**What you need to do:**
Pick out every line of the listing below that contains the string "width", treating uppercase and lowercase as different.

**Records provided:**

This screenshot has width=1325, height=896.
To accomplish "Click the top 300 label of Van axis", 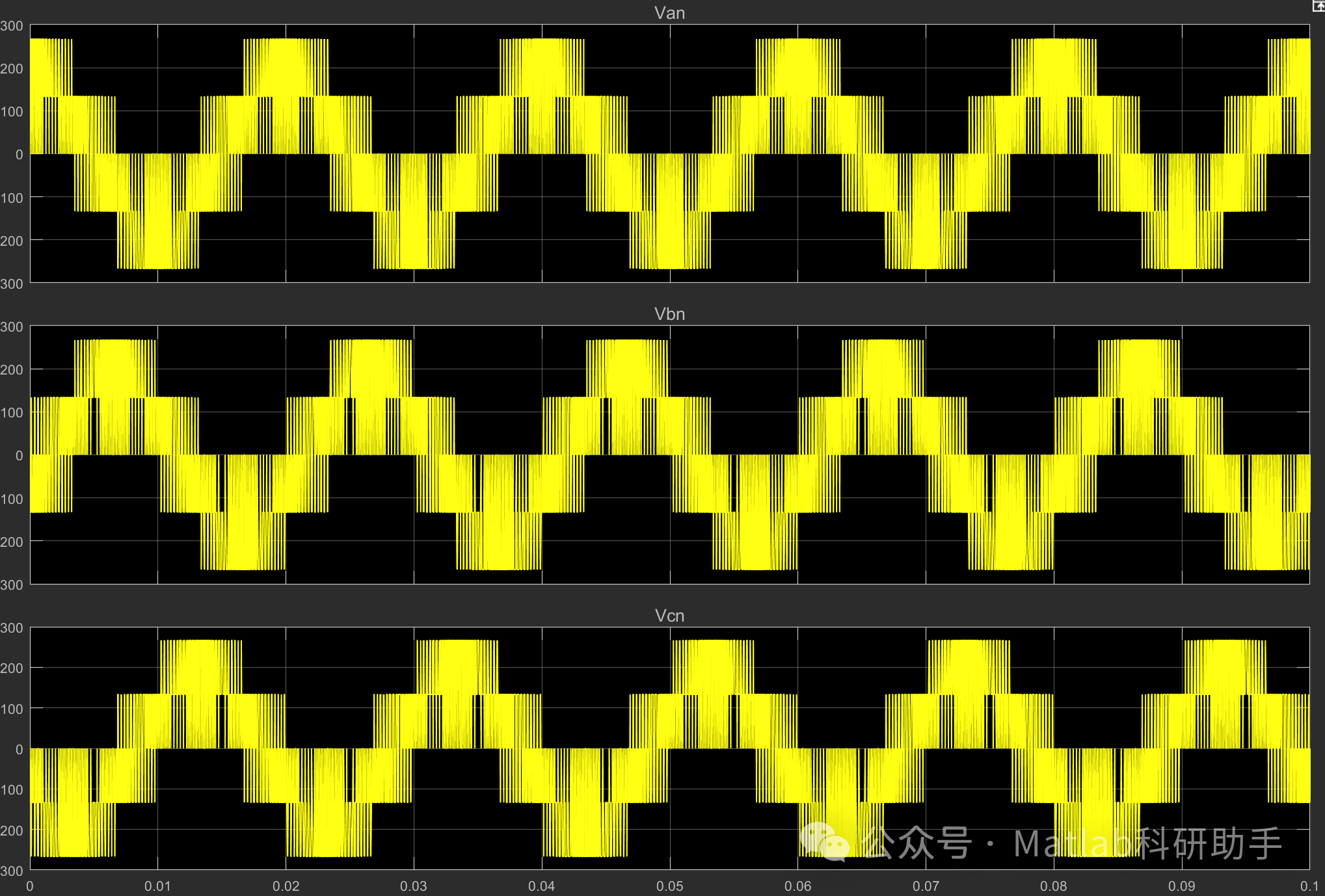I will coord(12,26).
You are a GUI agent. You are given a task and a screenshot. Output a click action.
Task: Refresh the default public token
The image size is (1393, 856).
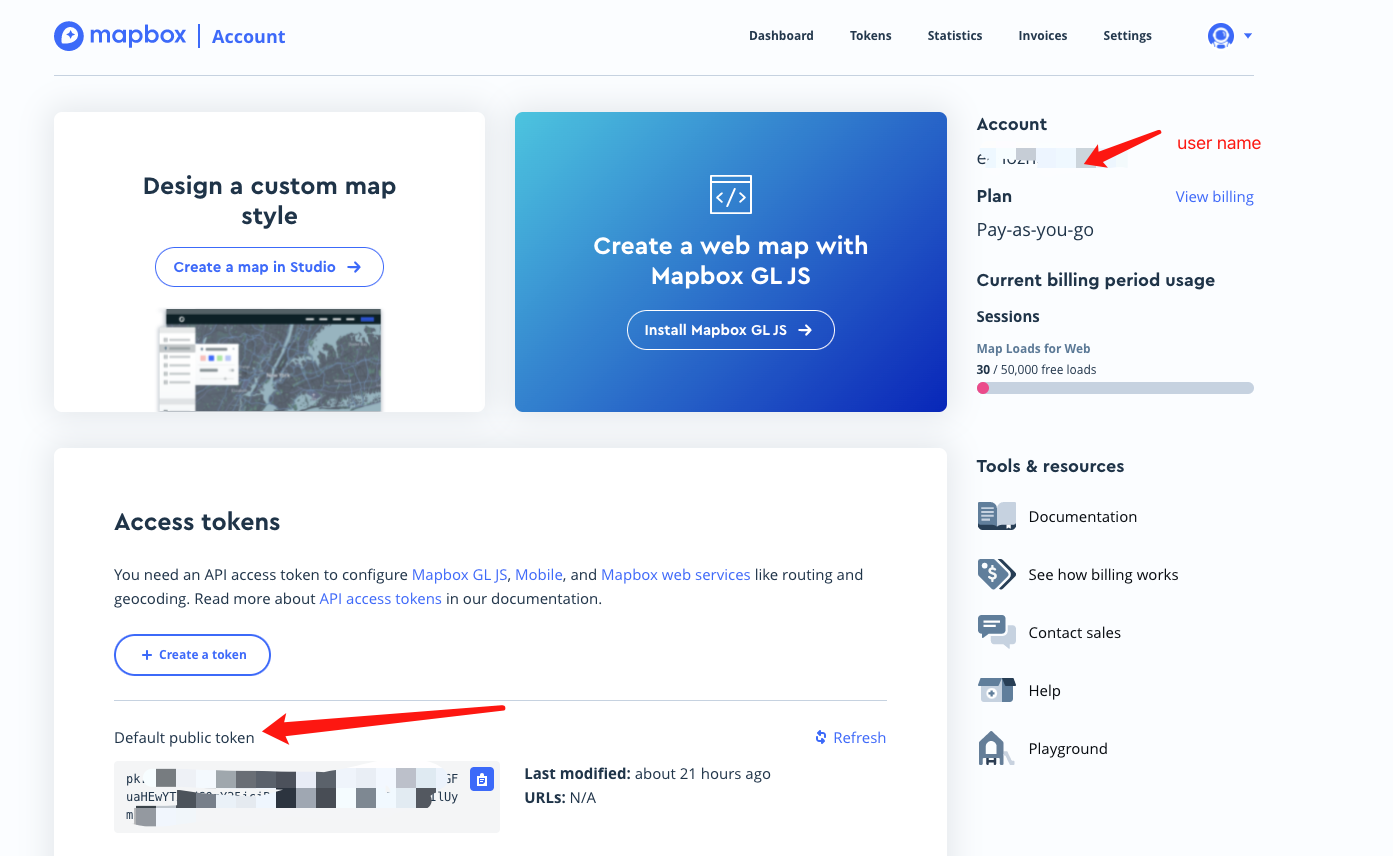point(850,737)
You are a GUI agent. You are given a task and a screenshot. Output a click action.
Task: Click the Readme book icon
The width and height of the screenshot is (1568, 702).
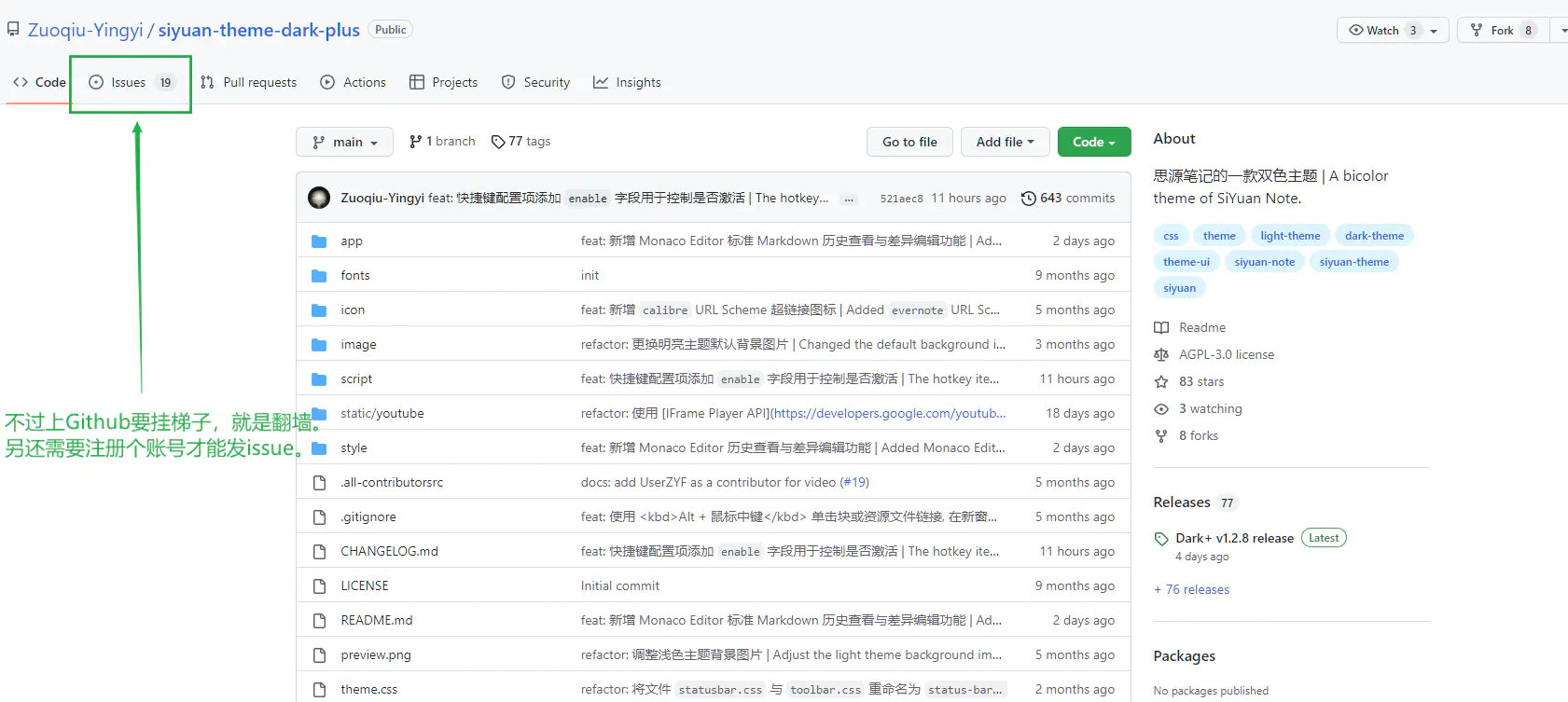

**Task response:**
This screenshot has width=1325, height=896.
The width and height of the screenshot is (1568, 702).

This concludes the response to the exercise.